# [EXERCISE INSTRUCTIONS]
Rewrite the section of the data that opens with the line containing "Task: Click the Volume Traps icon" and closes with the line containing "click(x=259, y=139)", replacing "GUI agent" with "interface agent" throughout and leaving everything else unchanged.

# [Records]
>> BEGIN

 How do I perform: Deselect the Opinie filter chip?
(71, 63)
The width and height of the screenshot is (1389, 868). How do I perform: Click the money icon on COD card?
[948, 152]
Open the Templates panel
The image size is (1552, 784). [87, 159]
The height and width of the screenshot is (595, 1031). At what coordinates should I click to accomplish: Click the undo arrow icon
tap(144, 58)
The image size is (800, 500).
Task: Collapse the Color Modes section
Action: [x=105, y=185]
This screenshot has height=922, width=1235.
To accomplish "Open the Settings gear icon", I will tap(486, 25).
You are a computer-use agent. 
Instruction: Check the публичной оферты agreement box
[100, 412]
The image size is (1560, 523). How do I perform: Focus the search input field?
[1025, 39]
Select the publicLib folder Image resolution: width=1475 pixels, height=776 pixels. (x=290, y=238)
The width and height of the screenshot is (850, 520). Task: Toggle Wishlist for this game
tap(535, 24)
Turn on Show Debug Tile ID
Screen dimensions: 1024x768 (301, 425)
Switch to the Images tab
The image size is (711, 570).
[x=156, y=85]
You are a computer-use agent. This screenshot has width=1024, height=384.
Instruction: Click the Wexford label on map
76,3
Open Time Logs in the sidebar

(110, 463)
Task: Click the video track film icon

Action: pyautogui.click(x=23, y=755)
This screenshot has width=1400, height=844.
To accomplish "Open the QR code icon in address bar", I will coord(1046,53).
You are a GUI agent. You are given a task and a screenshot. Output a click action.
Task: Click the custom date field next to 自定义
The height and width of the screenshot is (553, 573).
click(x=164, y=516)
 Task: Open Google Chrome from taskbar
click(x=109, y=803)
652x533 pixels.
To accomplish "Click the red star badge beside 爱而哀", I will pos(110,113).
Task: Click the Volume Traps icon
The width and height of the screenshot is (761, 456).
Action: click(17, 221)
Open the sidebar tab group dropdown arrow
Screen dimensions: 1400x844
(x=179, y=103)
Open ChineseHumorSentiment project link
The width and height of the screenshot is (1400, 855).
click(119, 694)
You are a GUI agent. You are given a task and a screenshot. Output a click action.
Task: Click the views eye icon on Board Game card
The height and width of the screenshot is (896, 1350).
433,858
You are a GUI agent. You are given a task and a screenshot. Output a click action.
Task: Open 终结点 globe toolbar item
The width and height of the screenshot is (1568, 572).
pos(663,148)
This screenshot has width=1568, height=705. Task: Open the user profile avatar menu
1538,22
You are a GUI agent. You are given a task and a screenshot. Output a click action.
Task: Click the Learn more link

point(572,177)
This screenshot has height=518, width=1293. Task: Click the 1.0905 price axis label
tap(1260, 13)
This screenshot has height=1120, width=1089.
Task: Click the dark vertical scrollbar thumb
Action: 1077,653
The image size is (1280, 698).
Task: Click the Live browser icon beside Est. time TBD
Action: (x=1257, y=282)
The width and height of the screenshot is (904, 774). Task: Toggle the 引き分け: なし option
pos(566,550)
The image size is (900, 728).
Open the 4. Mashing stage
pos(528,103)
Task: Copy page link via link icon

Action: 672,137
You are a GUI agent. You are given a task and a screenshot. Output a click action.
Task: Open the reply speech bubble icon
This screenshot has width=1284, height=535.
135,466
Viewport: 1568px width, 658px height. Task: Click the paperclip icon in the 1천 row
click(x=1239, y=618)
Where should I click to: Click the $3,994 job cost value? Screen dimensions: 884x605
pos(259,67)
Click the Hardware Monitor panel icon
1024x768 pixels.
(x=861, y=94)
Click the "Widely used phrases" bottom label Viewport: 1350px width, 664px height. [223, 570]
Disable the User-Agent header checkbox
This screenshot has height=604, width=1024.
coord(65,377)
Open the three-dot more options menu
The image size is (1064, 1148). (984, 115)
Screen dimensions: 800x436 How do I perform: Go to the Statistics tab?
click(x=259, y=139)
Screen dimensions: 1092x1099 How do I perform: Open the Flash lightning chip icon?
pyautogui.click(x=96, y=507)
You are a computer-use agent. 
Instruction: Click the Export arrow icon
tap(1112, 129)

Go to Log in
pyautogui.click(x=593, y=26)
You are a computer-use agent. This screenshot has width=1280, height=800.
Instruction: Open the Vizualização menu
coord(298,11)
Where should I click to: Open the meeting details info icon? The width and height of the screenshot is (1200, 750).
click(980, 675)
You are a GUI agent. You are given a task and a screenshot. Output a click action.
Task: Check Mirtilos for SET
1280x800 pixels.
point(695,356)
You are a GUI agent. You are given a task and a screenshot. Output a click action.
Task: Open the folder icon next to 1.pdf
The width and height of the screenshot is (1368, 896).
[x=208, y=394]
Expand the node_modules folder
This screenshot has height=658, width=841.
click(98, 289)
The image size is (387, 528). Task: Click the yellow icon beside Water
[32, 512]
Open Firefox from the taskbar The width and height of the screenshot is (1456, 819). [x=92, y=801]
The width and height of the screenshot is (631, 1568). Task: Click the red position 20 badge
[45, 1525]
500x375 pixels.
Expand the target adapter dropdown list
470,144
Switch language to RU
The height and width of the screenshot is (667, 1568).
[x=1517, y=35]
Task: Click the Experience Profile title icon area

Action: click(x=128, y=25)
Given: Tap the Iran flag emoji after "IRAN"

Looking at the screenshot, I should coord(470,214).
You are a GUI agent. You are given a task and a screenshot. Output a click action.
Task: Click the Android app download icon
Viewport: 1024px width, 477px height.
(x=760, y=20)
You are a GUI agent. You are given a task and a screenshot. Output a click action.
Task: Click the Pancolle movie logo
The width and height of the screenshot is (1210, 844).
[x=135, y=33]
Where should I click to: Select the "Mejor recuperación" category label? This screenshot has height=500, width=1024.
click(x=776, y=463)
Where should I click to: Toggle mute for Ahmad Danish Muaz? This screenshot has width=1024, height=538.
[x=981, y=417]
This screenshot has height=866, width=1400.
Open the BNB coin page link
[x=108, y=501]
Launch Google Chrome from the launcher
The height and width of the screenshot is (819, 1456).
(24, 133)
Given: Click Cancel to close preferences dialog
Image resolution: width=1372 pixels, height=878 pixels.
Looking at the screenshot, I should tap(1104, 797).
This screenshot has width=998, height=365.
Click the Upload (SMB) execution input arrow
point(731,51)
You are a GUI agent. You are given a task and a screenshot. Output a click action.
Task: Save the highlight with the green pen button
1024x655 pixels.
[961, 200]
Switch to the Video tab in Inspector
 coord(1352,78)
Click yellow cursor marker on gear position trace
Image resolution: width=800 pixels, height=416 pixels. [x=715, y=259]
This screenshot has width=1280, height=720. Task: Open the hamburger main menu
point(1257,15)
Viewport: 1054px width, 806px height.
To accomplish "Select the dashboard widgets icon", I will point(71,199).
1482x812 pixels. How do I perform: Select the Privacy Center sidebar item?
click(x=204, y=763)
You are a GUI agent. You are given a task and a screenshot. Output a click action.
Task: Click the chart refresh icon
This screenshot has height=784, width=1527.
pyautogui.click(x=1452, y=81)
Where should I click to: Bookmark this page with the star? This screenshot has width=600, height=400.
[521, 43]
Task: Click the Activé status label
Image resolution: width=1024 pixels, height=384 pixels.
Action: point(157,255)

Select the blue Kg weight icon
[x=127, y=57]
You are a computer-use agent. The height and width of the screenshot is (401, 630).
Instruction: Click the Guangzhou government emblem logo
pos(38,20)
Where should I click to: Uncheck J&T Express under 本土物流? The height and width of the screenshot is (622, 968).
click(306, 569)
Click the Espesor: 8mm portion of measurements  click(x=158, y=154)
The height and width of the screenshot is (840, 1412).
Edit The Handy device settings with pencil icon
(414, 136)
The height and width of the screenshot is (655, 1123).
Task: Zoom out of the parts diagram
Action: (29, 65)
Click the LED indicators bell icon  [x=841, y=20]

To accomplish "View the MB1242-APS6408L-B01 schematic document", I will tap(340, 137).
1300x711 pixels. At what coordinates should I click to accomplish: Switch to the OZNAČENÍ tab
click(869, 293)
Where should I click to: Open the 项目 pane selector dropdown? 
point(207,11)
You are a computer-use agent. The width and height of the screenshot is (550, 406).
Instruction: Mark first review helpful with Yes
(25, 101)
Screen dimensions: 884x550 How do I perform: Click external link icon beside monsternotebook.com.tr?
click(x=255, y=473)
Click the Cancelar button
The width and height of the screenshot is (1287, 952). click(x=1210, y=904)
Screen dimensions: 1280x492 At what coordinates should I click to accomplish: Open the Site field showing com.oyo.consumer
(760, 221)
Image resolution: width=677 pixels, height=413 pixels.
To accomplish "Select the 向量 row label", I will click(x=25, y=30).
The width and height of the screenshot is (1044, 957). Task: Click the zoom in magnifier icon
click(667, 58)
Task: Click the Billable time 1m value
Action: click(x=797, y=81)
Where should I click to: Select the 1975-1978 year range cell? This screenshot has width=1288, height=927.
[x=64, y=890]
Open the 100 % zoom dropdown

>> END

# [THE RESULT]
Task: Click the Volume Traps icon
The width and height of the screenshot is (761, 456).
Action: click(17, 221)
Open the sidebar tab group dropdown arrow
Screen dimensions: 1400x844
(x=179, y=103)
Open ChineseHumorSentiment project link
The width and height of the screenshot is (1400, 855).
click(119, 694)
You are a interface agent. You are given a task and a screenshot. Output a click action.
Task: Click the views eye icon on Board Game card
The height and width of the screenshot is (896, 1350).
433,858
You are a interface agent. You are given a task and a screenshot. Output a click action.
Task: Open 终结点 globe toolbar item
The width and height of the screenshot is (1568, 572).
pos(663,148)
This screenshot has width=1568, height=705. Task: Open the user profile avatar menu
1538,22
You are a interface agent. You are given a task and a screenshot. Output a click action.
Task: Click the Learn more link

point(572,177)
This screenshot has height=518, width=1293. Task: Click the 1.0905 price axis label
tap(1260, 13)
This screenshot has height=1120, width=1089.
Task: Click the dark vertical scrollbar thumb
Action: 1077,653
The image size is (1280, 698).
Task: Click the Live browser icon beside Est. time TBD
Action: (x=1257, y=282)
The width and height of the screenshot is (904, 774). Task: Toggle the 引き分け: なし option
pos(566,550)
The image size is (900, 728).
Open the 4. Mashing stage
pos(528,103)
Task: Copy page link via link icon

Action: 672,137
You are a interface agent. You are given a task and a screenshot. Output a click action.
Task: Open the reply speech bubble icon
This screenshot has width=1284, height=535.
135,466
Viewport: 1568px width, 658px height. Task: Click the paperclip icon in the 1천 row
click(x=1239, y=618)
Where should I click to: Click the $3,994 job cost value? Screen dimensions: 884x605
pos(259,67)
Click the Hardware Monitor panel icon
1024x768 pixels.
(x=861, y=94)
Click the "Widely used phrases" bottom label Viewport: 1350px width, 664px height. [223, 570]
Disable the User-Agent header checkbox
This screenshot has height=604, width=1024.
coord(65,377)
Open the three-dot more options menu
The image size is (1064, 1148). (984, 115)
Screen dimensions: 800x436 How do I perform: Go to the Statistics tab?
click(x=259, y=139)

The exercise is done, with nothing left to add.